• [PROBLEM DESCRIPTION] After finding the line that holds "The width and height of the screenshot is (1066, 720)." below, set down that line and the rest through the final one exactly, leaving the pictures out.

• [SOURCE MATERIAL]
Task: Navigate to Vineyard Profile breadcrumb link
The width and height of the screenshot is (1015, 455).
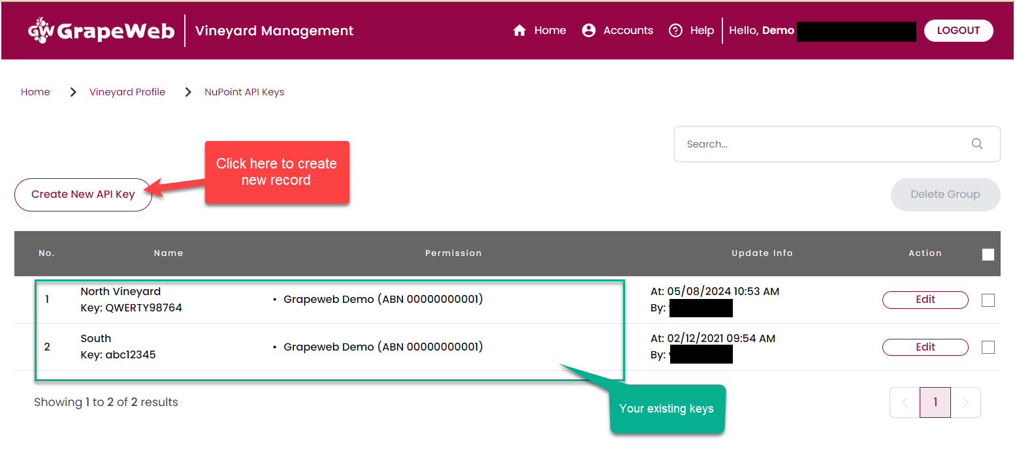Action: (x=127, y=92)
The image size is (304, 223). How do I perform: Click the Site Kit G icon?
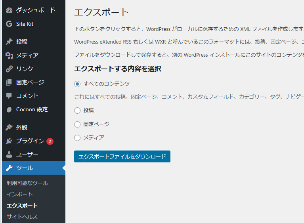click(9, 24)
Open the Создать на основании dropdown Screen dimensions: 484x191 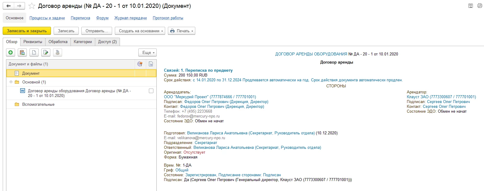pyautogui.click(x=140, y=31)
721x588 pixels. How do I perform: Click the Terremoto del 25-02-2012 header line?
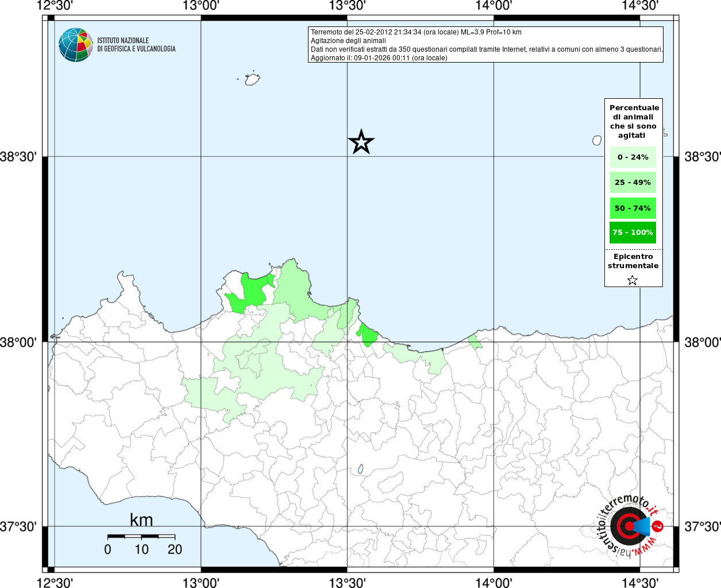(416, 32)
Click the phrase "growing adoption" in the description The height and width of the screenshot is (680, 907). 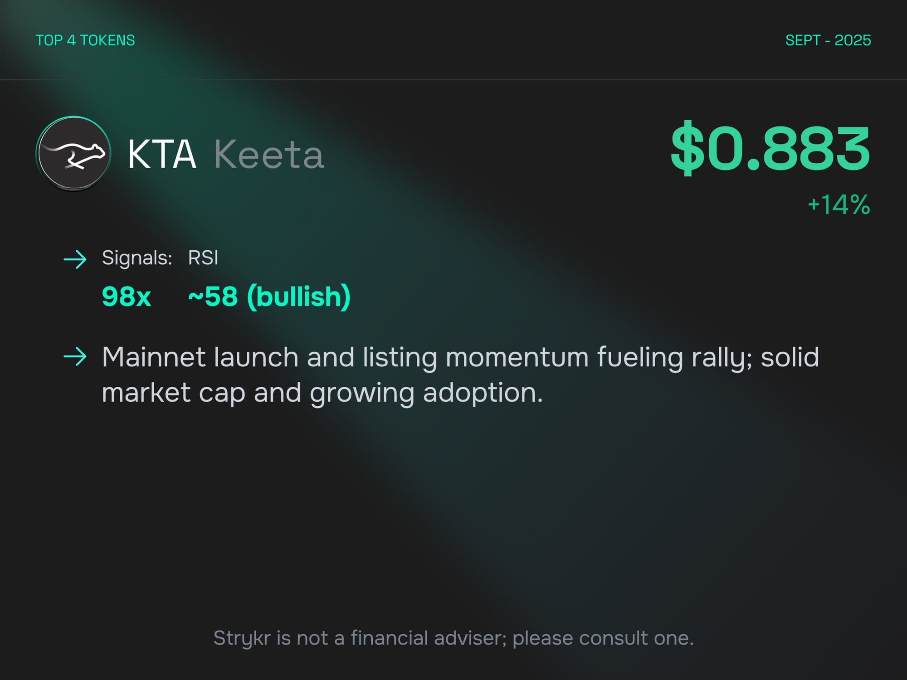pos(426,393)
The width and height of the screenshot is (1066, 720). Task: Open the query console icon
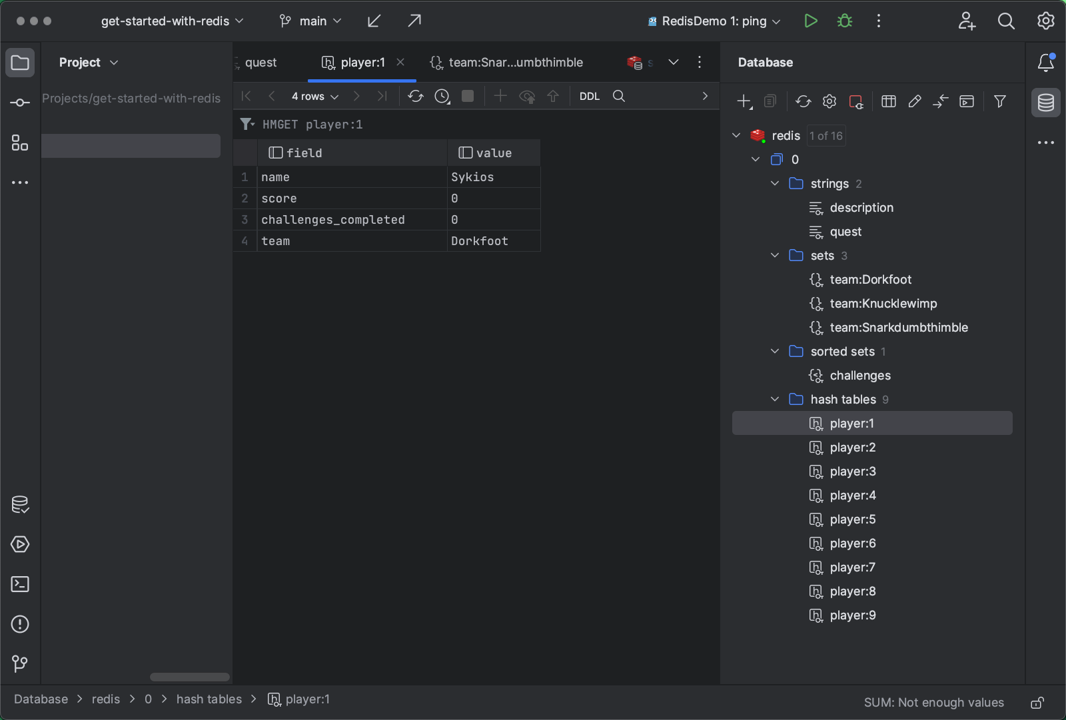(966, 101)
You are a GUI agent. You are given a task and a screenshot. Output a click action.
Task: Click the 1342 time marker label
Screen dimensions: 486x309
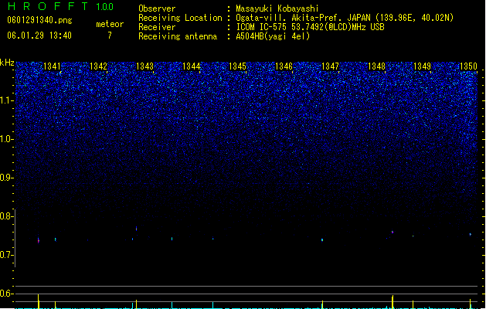click(x=98, y=66)
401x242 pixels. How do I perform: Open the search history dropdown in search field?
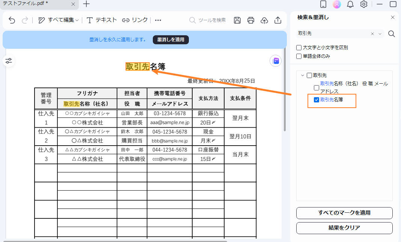[x=379, y=33]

• [ANSWER]
The width and height of the screenshot is (1066, 720). Task: Open the query console icon
(966, 101)
You are a GUI agent. You are given a task and a screenshot. Output a click action.
Task: Click the 1342 time marker label
Screen dimensions: 486x309
click(x=98, y=66)
401x242 pixels. How do I perform: Open the search history dropdown in search field?
[x=379, y=33]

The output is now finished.